Tous les accords visés à l'article 1er points a) et b) ont constitué des infractions aux dispositions de l'article 85 du traité CEE, par Racal Electronics plc, NV Philips Gloeilampenfabrieken et Polytechnic Electronics plc.

Article 3

Les entreprises suivantes sont destinataires de la présente décision :

- Racal Electronics plc, Western Road, Bracknell, GB-Berks RG12 1RG,

- NV Philips Gloeilampenfabrieken, NL-5621 BA Eindhoven,

- Polytechnic Electronics plc, Royal Oak Way, Daventry, GB-Northants NN11 5PJ.

EMPLACEMENT TABLEAU

(1) JO n° 13 du 21. 2. 1962, p. 204-62.

(2) JO n° 127 du 20. 8. 1963, p. 2268-63.

(3) Dans le texte de la présente décision destiné à la publication, certaines informations ont été omises, conformément aux dispositions de l'article 21 du règlement n° 17 concernant la non-divulgation des secrets d'affaires.
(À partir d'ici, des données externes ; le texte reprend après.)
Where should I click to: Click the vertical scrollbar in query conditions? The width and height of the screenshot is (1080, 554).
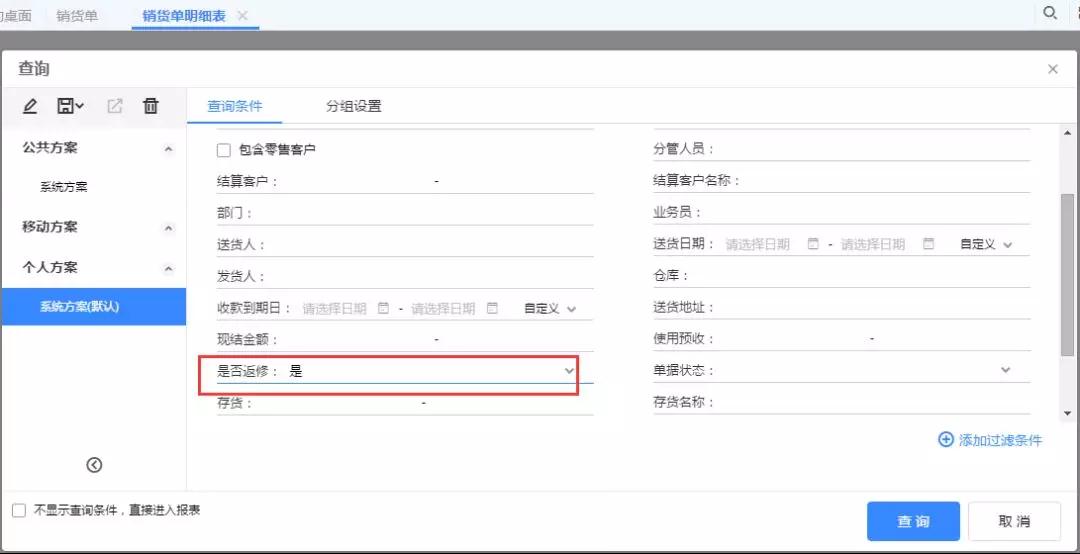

(4) JO n° 57 du 25. 3. 1967, p. 849-67, modifié par le règlement (CEE) n° 2591-72 (JO n° L 276 du 9. 12. 1972, p. 15) et par le règlement (CEE) n° 3577-82 (JO n° L 373 du 31. 12. 1982, p. 58).

(5) Arrêt du 23 mars 1974, affaire 127-73, Recueil de la jurisprudence de la cour 1974, p. 318.

(6) Arrêt du 2 mars 1983, affaire 7-82, GVL, Recueil de la jurisprudence de la cour 1983, p. 483.